In our case, the LSAT substrate is cubic: LSMO is rhombohedral in the bulk, with an a -a -a -rotation pattern -neighboring octahedra along all axes rotate in opposite directions (out of phase) -with an Mn-O-Mn bond angle of 166.3 ○ ; 22 CRO is orthorhombic in the bulk, with an a -a -c + rotation pattern -neighboring octahedra rotate the same amount in opposite directions along the a and b axes, but along the c axis, the octahedra rotate together (in phase) -with a Ru-O-Ru bond angle of 149.8 ○ along a and b, and 149.6 ○ along c. 27 CRO has a much larger bond-angle deviation from LSMO than either NdGaO 3 or SrIrO 3 and therefore could also give rise to distortions and magnetic changes in LSMO. These lattice distortions are a result of competition between the LSMO and CRO structures. When the CRO layers are very thin compared to the LSMO, the CRO will take on the rotation pattern of the underlying LSMO lattice. Thicker CRO overlayers may increasingly distort the LSMO surface layers, modifying the measured magnetic anisotropy in FMR measurements more than in SQUID measurements. The differences in magnetic anisotropy measured by FMR are observed once the CRO layer is sufficiently thick, in this case around half the thickness of the 20 nm LSMO layer.

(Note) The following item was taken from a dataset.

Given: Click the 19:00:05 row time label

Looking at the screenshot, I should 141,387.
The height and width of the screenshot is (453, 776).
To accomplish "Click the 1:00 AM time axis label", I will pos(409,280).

In summary, we developed LSMO films with low intrinsic damping and combined them with CRO layers. The increase in the effective Gilbert damping with CRO thickness is indicative of spin pumping into the CRO. Most significantly, the addition of the CRO layer can change the magnetic properties of LSMO, reducing the out-of-plane anisotropy and rotating the magnetic easy axis within the plane. These results are consistent with a structural change (as seen by XRD) imposed on the LSMO by the CRO layer as it becomes thick enough to influence the underlying magnetic layer. Such structurally-induced magnetic changes may be tunable -for example through magnetoionics 28,29 or integration with ferroelectric materials [30][31][32] -and are potentially important to the development of these architectures. Therefore the epitaxial integration of different oxide materials offers additional degrees of freedom which may be exploited to engineer functional devices.